**Task statement**
Copy the following records verbatim, line for line.

**Working data**
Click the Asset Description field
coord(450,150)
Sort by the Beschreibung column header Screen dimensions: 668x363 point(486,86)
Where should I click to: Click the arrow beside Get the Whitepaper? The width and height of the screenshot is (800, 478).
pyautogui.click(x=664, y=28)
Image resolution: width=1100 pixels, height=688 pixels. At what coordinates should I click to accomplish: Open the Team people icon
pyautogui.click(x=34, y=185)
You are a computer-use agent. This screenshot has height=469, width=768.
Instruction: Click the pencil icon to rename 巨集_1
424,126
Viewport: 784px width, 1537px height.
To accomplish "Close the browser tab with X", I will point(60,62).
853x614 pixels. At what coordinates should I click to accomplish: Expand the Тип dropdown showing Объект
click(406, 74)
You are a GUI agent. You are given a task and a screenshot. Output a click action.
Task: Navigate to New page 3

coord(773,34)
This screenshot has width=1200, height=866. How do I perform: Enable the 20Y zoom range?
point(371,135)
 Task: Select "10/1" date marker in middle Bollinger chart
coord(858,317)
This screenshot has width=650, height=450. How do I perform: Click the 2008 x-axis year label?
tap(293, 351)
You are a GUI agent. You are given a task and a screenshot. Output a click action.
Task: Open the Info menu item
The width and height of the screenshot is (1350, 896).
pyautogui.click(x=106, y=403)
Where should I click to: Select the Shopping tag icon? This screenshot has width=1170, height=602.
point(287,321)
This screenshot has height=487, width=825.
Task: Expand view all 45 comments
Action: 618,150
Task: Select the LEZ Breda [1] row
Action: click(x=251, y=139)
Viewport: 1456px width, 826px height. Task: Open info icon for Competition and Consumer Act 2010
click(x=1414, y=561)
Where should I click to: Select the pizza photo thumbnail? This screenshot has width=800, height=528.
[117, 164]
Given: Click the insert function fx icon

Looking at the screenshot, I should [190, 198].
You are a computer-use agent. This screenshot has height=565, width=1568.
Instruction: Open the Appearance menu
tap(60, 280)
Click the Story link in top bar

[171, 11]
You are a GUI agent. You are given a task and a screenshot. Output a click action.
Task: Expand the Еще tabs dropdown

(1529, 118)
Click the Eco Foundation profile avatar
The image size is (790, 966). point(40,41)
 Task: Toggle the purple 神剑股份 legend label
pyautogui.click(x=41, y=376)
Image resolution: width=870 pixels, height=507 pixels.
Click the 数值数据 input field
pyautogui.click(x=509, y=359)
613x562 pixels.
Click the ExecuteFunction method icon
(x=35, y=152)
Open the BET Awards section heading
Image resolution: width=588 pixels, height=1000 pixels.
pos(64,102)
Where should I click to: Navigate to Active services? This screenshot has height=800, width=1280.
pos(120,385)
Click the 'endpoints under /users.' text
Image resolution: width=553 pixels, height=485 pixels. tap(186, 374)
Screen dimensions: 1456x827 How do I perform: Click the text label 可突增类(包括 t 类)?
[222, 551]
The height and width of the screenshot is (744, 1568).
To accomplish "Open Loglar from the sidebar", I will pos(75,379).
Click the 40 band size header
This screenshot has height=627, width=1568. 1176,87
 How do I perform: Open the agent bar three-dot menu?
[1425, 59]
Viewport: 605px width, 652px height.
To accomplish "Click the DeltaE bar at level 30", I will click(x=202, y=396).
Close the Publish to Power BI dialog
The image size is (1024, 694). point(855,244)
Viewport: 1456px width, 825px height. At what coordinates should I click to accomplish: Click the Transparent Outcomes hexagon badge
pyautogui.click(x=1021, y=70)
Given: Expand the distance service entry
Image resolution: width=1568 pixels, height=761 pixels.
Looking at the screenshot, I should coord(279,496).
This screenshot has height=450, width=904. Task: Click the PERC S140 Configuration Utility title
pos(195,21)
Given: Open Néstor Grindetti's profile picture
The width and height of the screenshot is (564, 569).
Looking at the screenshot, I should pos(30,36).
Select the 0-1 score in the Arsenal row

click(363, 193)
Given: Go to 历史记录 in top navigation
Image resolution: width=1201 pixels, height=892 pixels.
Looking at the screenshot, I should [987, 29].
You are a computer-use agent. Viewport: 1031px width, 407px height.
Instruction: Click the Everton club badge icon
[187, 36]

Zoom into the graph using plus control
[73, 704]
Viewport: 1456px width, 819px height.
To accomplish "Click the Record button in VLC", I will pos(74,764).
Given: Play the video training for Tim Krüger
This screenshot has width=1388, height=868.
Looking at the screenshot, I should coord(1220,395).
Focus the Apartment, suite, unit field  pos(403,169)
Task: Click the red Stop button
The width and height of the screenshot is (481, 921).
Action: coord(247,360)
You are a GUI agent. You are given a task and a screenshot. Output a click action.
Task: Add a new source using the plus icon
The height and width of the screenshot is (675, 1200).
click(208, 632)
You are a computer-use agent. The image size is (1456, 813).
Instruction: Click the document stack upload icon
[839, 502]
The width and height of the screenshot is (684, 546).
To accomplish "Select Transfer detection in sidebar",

**Solution for this problem**
Click the Asset Description field
coord(450,150)
Sort by the Beschreibung column header Screen dimensions: 668x363 point(486,86)
Where should I click to: Click the arrow beside Get the Whitepaper? The width and height of the screenshot is (800, 478).
pyautogui.click(x=664, y=28)
Image resolution: width=1100 pixels, height=688 pixels. At what coordinates should I click to accomplish: Open the Team people icon
pyautogui.click(x=34, y=185)
You are a computer-use agent. This screenshot has height=469, width=768.
Instruction: Click the pencil icon to rename 巨集_1
424,126
Viewport: 784px width, 1537px height.
To accomplish "Close the browser tab with X", I will point(60,62).
853x614 pixels. At what coordinates should I click to accomplish: Expand the Тип dropdown showing Объект
click(406, 74)
You are a GUI agent. You are given a task and a screenshot. Output a click action.
Task: Navigate to New page 3

coord(773,34)
This screenshot has width=1200, height=866. How do I perform: Enable the 20Y zoom range?
point(371,135)
 Task: Select "10/1" date marker in middle Bollinger chart
coord(858,317)
This screenshot has width=650, height=450. How do I perform: Click the 2008 x-axis year label?
tap(293, 351)
You are a GUI agent. You are given a task and a screenshot. Output a click action.
Task: Open the Info menu item
The width and height of the screenshot is (1350, 896).
pyautogui.click(x=106, y=403)
Where should I click to: Select the Shopping tag icon? This screenshot has width=1170, height=602.
point(287,321)
This screenshot has height=487, width=825.
Task: Expand view all 45 comments
Action: 618,150
Task: Select the LEZ Breda [1] row
Action: click(x=251, y=139)
Viewport: 1456px width, 826px height. Task: Open info icon for Competition and Consumer Act 2010
click(x=1414, y=561)
Where should I click to: Select the pizza photo thumbnail? This screenshot has width=800, height=528.
[117, 164]
Given: Click the insert function fx icon

Looking at the screenshot, I should [190, 198].
You are a computer-use agent. This screenshot has height=565, width=1568.
Instruction: Open the Appearance menu
tap(60, 280)
Click the Story link in top bar

[171, 11]
You are a GUI agent. You are given a task and a screenshot. Output a click action.
Task: Expand the Еще tabs dropdown

(1529, 118)
Click the Eco Foundation profile avatar
The image size is (790, 966). point(40,41)
 Task: Toggle the purple 神剑股份 legend label
pyautogui.click(x=41, y=376)
Image resolution: width=870 pixels, height=507 pixels.
Click the 数值数据 input field
pyautogui.click(x=509, y=359)
613x562 pixels.
Click the ExecuteFunction method icon
(x=35, y=152)
Open the BET Awards section heading
Image resolution: width=588 pixels, height=1000 pixels.
pos(64,102)
Where should I click to: Navigate to Active services? This screenshot has height=800, width=1280.
pos(120,385)
Click the 'endpoints under /users.' text
Image resolution: width=553 pixels, height=485 pixels. tap(186, 374)
Screen dimensions: 1456x827 How do I perform: Click the text label 可突增类(包括 t 类)?
[222, 551]
The height and width of the screenshot is (744, 1568).
To accomplish "Open Loglar from the sidebar", I will pos(75,379).
Click the 40 band size header
This screenshot has height=627, width=1568. 1176,87
 How do I perform: Open the agent bar three-dot menu?
[1425, 59]
Viewport: 605px width, 652px height.
To accomplish "Click the DeltaE bar at level 30", I will click(x=202, y=396).
Close the Publish to Power BI dialog
The image size is (1024, 694). point(855,244)
Viewport: 1456px width, 825px height. At what coordinates should I click to accomplish: Click the Transparent Outcomes hexagon badge
pyautogui.click(x=1021, y=70)
Given: Expand the distance service entry
Image resolution: width=1568 pixels, height=761 pixels.
Looking at the screenshot, I should coord(279,496).
This screenshot has height=450, width=904. Task: Click the PERC S140 Configuration Utility title
pos(195,21)
Given: Open Néstor Grindetti's profile picture
The width and height of the screenshot is (564, 569).
Looking at the screenshot, I should pos(30,36).
Select the 0-1 score in the Arsenal row

click(363, 193)
Given: Go to 历史记录 in top navigation
Image resolution: width=1201 pixels, height=892 pixels.
Looking at the screenshot, I should [987, 29].
You are a computer-use agent. Viewport: 1031px width, 407px height.
Instruction: Click the Everton club badge icon
[187, 36]

Zoom into the graph using plus control
[73, 704]
Viewport: 1456px width, 819px height.
To accomplish "Click the Record button in VLC", I will pos(74,764).
Given: Play the video training for Tim Krüger
This screenshot has width=1388, height=868.
Looking at the screenshot, I should coord(1220,395).
Focus the Apartment, suite, unit field  pos(403,169)
Task: Click the red Stop button
The width and height of the screenshot is (481, 921).
Action: coord(247,360)
You are a GUI agent. You are given a task and a screenshot. Output a click action.
Task: Add a new source using the plus icon
The height and width of the screenshot is (675, 1200).
click(208, 632)
You are a computer-use agent. The image size is (1456, 813).
Instruction: Click the document stack upload icon
[839, 502]
The width and height of the screenshot is (684, 546).
To accomplish "Select Transfer detection in sidebar",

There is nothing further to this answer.